#### Set problem:
List each row below that contains the string "width", matching case exactly.

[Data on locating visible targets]
begin

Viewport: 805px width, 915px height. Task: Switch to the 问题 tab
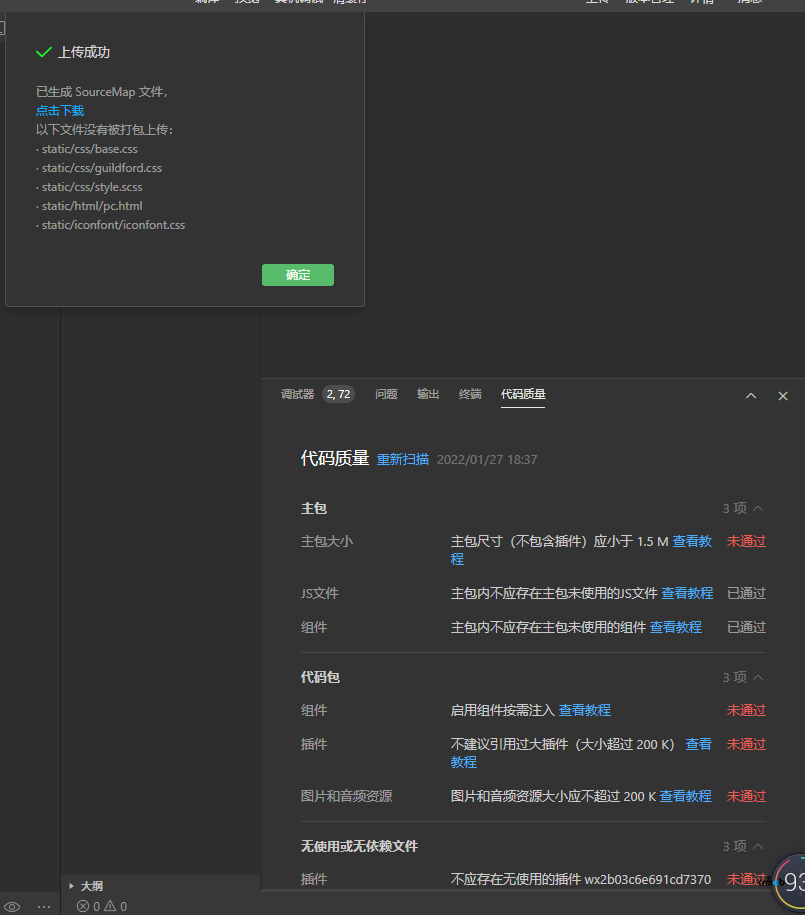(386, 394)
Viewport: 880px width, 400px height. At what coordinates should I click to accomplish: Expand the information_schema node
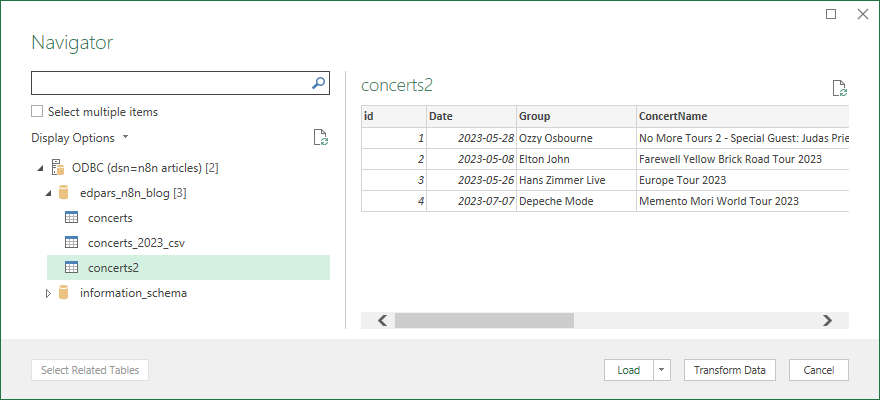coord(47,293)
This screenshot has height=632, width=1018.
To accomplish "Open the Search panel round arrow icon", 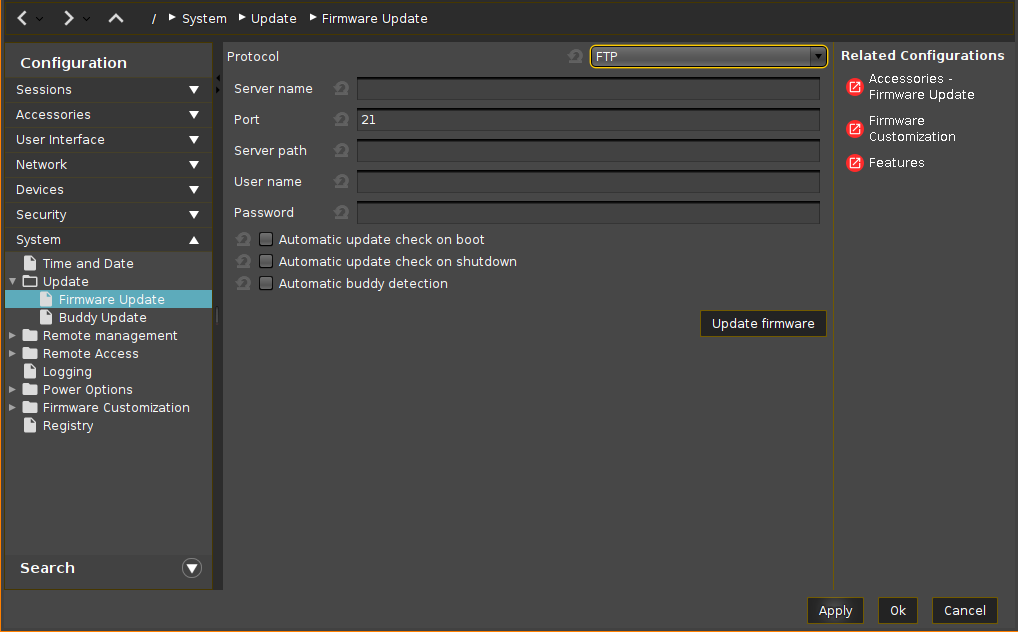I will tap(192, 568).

end

#### Response to this task:
Viewport: 805px width, 915px height. Task: Switch to the 问题 tab
Viewport: 880px width, 400px height. At what coordinates should I click to accomplish: Expand the information_schema node
This screenshot has height=632, width=1018.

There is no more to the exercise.